▶ [Work to be completed]:
Take each line of the entries below that contains "text" and copy it.

(Beginning of Source material)

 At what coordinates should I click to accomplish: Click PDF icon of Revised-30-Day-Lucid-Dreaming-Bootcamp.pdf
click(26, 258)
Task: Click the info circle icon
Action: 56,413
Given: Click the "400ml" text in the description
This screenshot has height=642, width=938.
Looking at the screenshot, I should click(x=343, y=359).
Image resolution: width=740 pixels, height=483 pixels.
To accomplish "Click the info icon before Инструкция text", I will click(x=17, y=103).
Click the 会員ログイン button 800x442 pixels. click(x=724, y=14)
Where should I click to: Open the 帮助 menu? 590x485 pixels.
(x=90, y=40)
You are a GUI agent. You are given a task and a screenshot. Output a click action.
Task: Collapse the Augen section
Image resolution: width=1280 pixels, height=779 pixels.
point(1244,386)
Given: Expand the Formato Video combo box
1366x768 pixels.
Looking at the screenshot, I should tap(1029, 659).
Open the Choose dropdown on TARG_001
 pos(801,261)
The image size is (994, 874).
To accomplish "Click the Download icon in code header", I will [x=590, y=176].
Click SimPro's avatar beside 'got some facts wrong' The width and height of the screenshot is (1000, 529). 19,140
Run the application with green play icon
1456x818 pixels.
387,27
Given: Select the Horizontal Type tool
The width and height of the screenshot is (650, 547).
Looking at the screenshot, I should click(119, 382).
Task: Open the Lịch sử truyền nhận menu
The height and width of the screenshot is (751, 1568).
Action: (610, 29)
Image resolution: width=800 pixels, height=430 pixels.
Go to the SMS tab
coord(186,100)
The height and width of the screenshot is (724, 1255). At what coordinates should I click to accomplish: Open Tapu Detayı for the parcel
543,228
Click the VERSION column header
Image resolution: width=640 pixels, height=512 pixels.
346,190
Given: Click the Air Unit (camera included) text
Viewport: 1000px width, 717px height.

(End of Source material)

▶ [Response for this exercise]:
Given: Click the "400ml" text in the description
To accomplish "Click the info icon before Инструкция text", I will click(x=17, y=103).
Given: Click the Air Unit (camera included) text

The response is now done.